**Exercise goal:**
Render the material as a numbered list, starting at the line containing "Open the Specialties view menu" and ending with the last line of the material. Skip blank lines and leave out the pictures.
------ Task material ------
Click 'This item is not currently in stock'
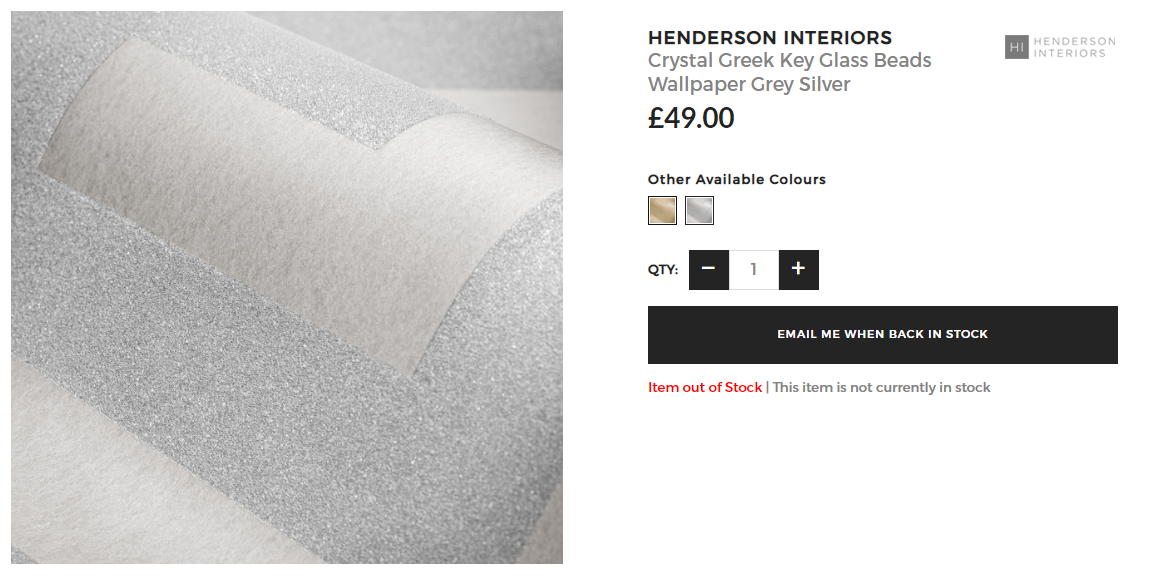The height and width of the screenshot is (576, 1154). (x=882, y=388)
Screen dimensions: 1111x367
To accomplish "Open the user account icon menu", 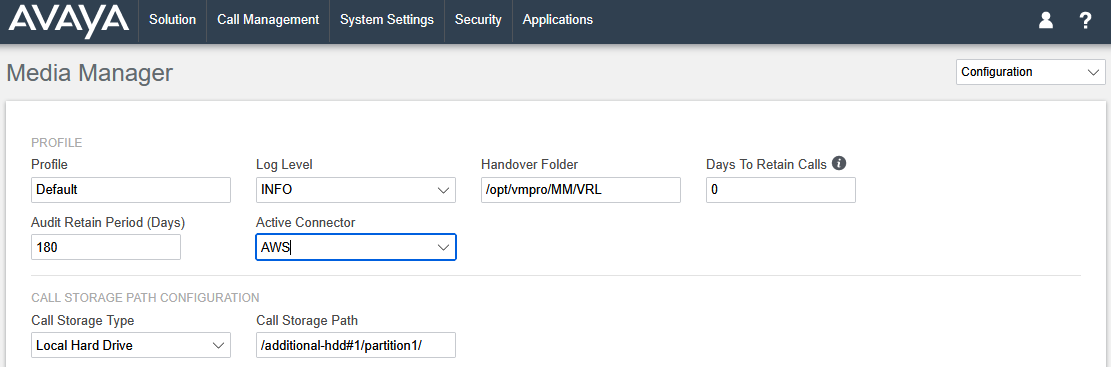I will point(1046,21).

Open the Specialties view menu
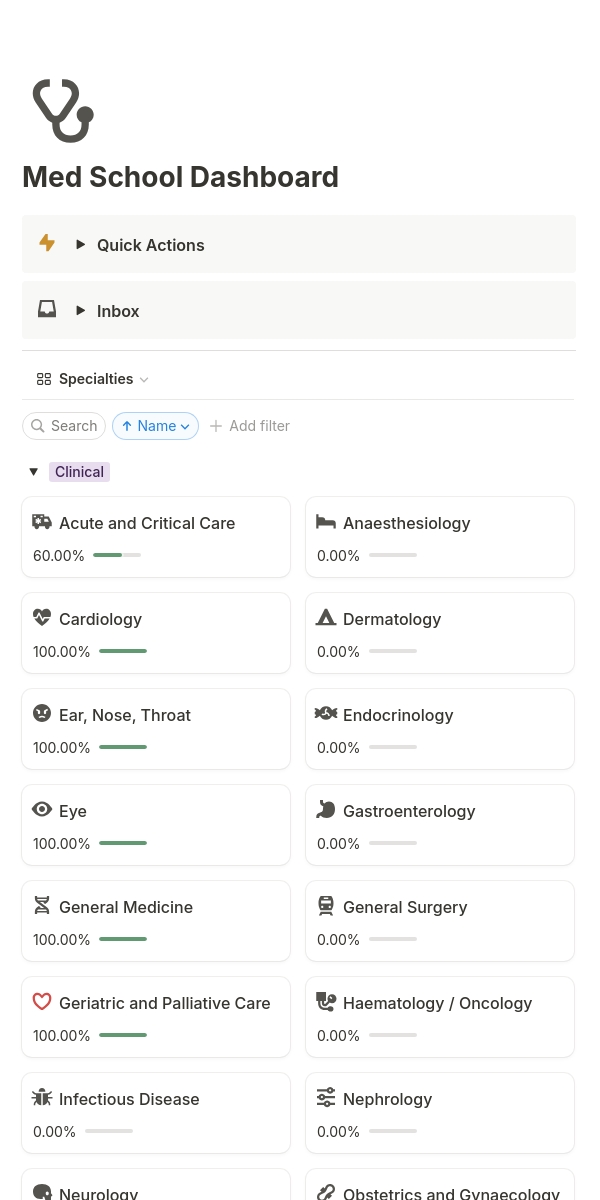[93, 379]

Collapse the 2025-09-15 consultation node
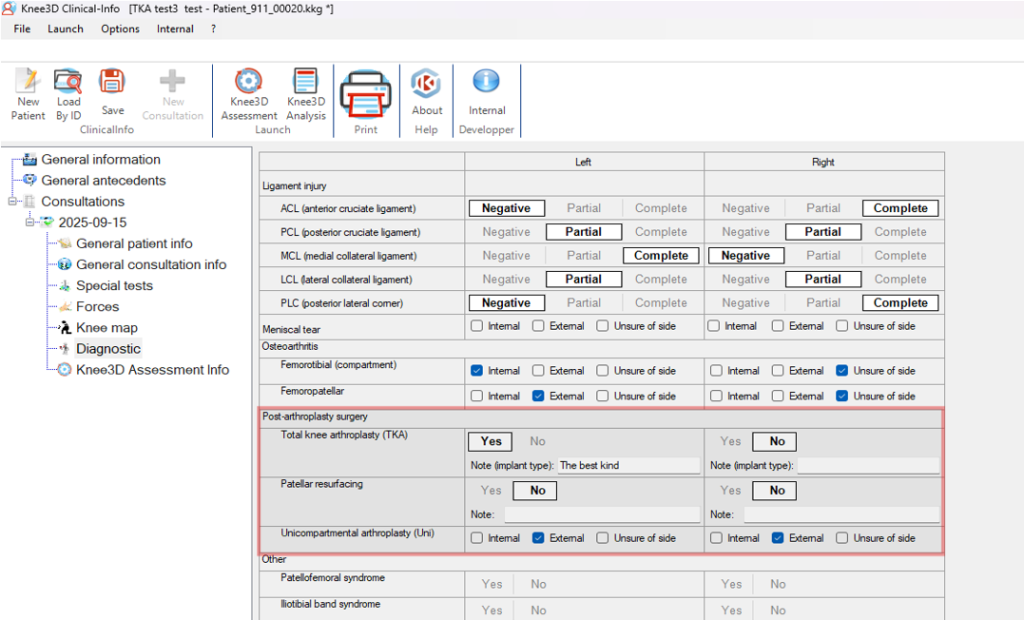31,223
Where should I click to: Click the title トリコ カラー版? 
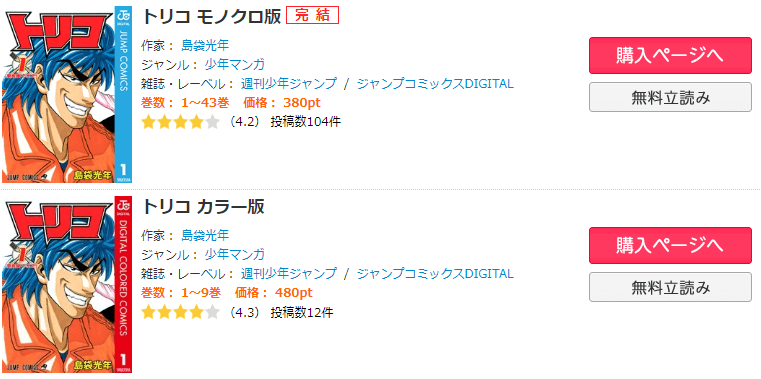tap(203, 206)
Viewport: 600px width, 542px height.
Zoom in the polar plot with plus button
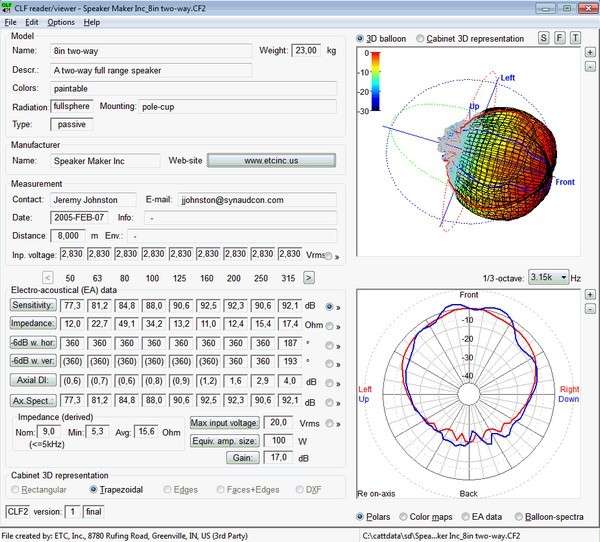pos(590,296)
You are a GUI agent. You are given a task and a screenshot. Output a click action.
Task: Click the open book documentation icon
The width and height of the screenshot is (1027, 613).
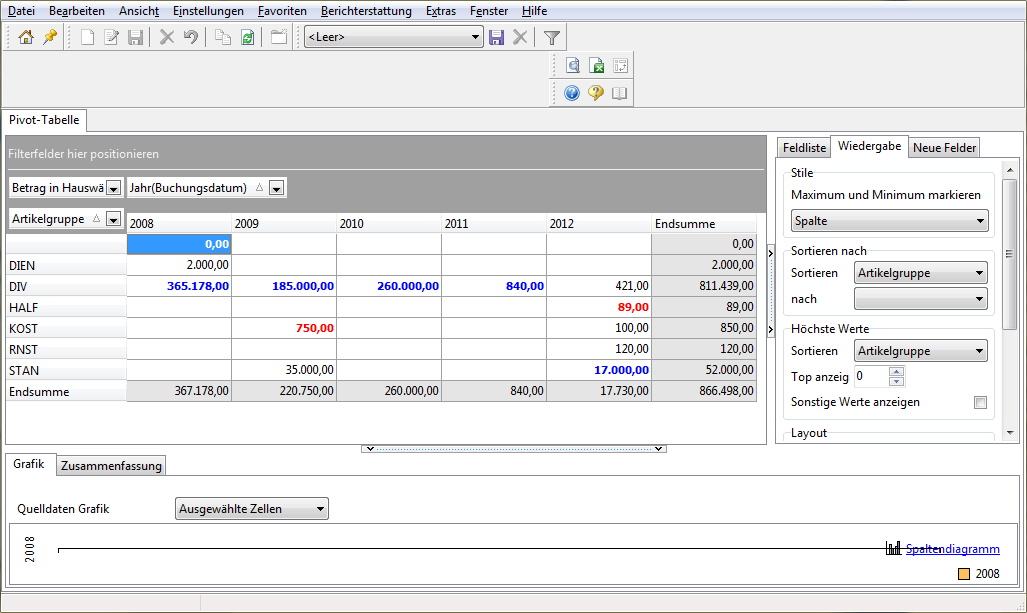point(620,93)
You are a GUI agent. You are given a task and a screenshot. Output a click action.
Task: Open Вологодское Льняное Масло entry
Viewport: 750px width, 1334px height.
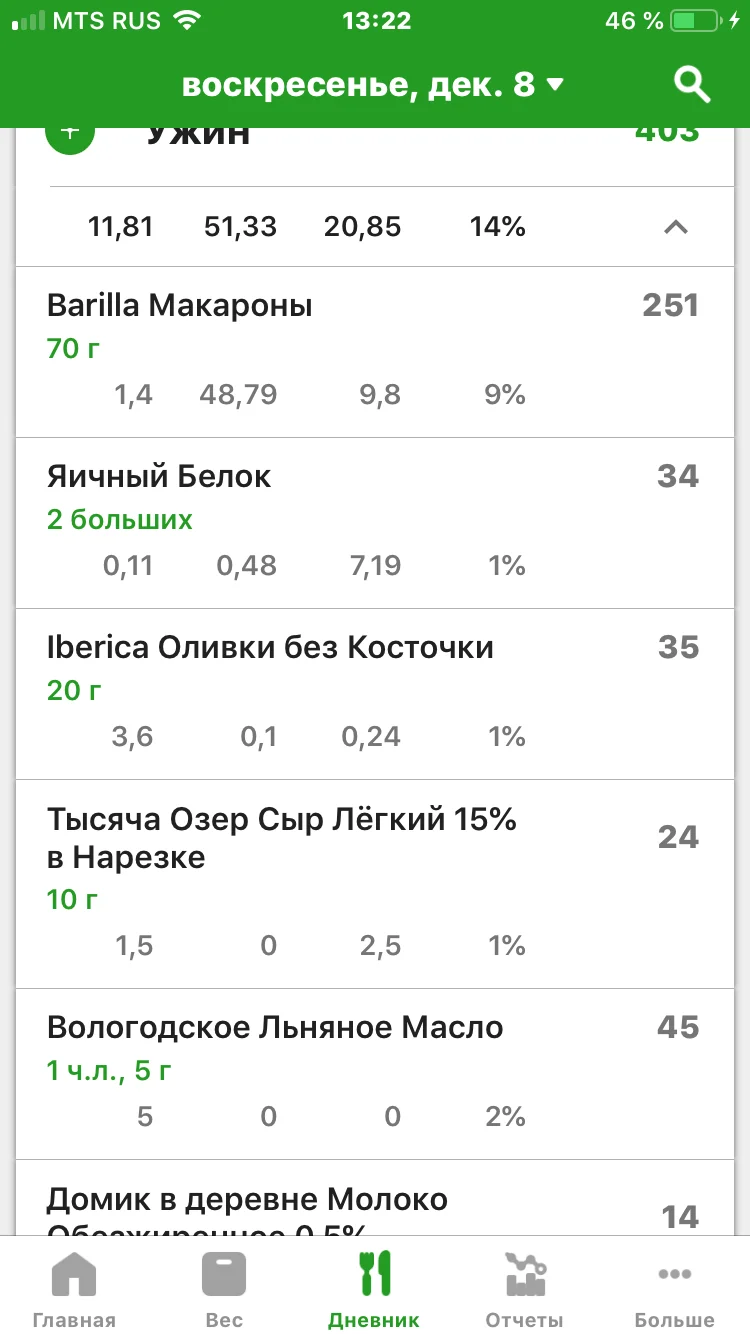pos(275,1027)
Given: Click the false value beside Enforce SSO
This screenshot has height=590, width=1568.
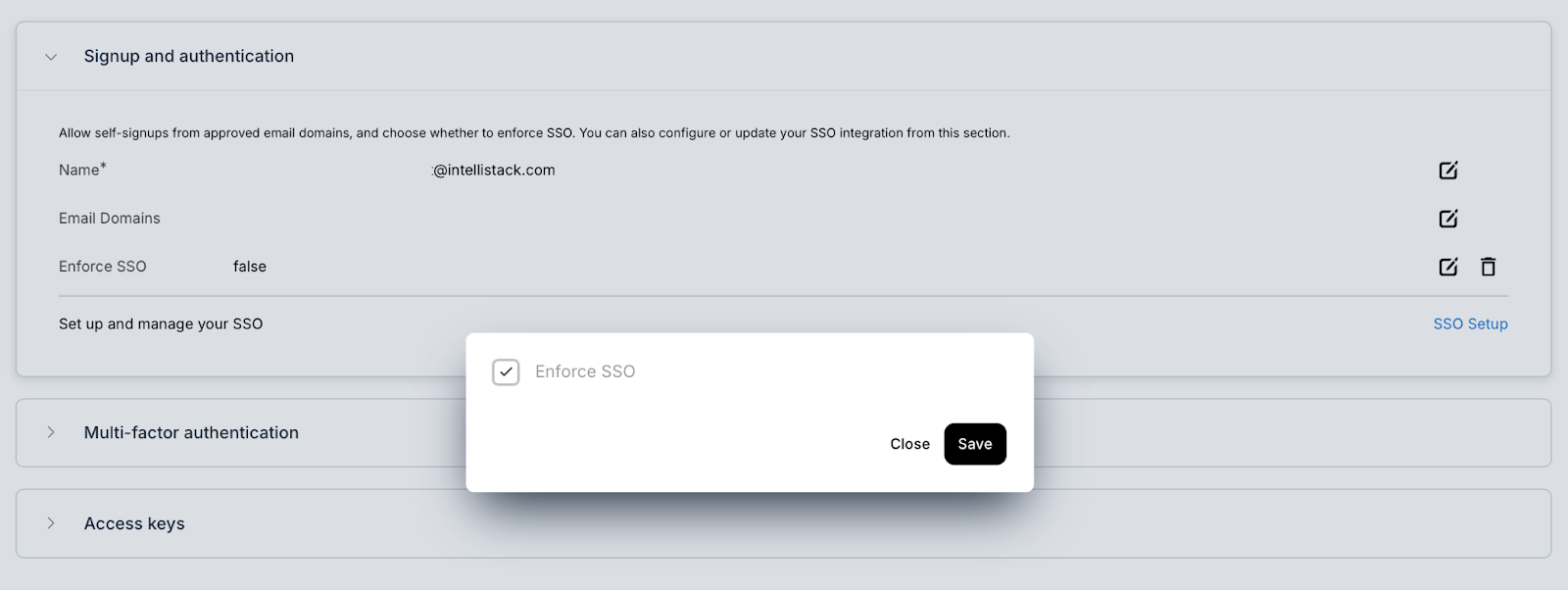Looking at the screenshot, I should (x=250, y=267).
------
**Solution for this exercise:**
1. Open the Specialties view menu
2. [93, 379]
3. Collapse the 2025-09-15 consultation node
4. 31,223
5. Where should I click to: Click the title トリコ カラー版? 
6. tap(203, 206)
7. Viewport: 600px width, 542px height.
8. Zoom in the polar plot with plus button
9. pos(590,296)
10. You are a GUI agent. You are given a task and a screenshot. Output a click action.
11. Task: Click the open book documentation icon
12. The width and height of the screenshot is (1027, 613).
13. point(620,93)
14. You are a GUI agent. You are given a task and a screenshot. Output a click action.
15. Task: Open Вологодское Льняное Масло entry
16. Viewport: 750px width, 1334px height.
17. pos(275,1027)
18. Given: Click the false value beside Enforce SSO
19. This screenshot has height=590, width=1568.
20. Looking at the screenshot, I should (x=250, y=267).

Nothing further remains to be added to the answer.